He had arrived at this point with great difficulty when the strange silence on board the boat, which had so far only been broken by the lapping of the water and the creaking of the yard, was broken by Vince, who cried excitedly, as he stood up in the boat:

“Look, look, Mike! Nearly everybody’s yonder on the cliff. They’ve heard the firing and the explosion, and they’re watching the cutter chase the schooner.”

Mike rose too, and with beating hearts the two boys stood trying to make out who was on the look-out; but the distance was too great to distinguish faces. Still they stood, steadying each other by clapping hands on shoulders, quite unconscious of the fact that the old man was now gazing at them with a very peculiar expression of countenance, that foreboded anything but good.

All at once, they both lurched and nearly fell, for Daygo’s mind was made up, and he thrust his oar deep down, changing the boat’s course suddenly, and making the sail flap.

“Here, what are you doing?” cried Vince, forced by this to speak to the old man at last.

“Think I want to run my boat into that curran’ an’ get on the rocks? Sit down, will you, and keep outer the way of the sheet.”

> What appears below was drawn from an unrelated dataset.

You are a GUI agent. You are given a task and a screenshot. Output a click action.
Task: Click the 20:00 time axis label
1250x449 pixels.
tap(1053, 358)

For answer the boys went forward, quite out of his way, and the boat rushed on again for some ten minutes before they spoke again, though they had been looking about with gathering uneasiness, for they were growing suspicious, but ashamed to speak because the idea seemed to be absurd.

At last Vince said—

“He’s making a precious long tack, Mike, and I don’t know of any big current here.”

Mike was silent, and they saw now that without doubt they were sailing right away from the island, and were in the full race of the tide. Still they felt that the old man must know best how to make for his tiny port, and they sat in silence for fully twenty minutes, waiting for him to make another tack and run back.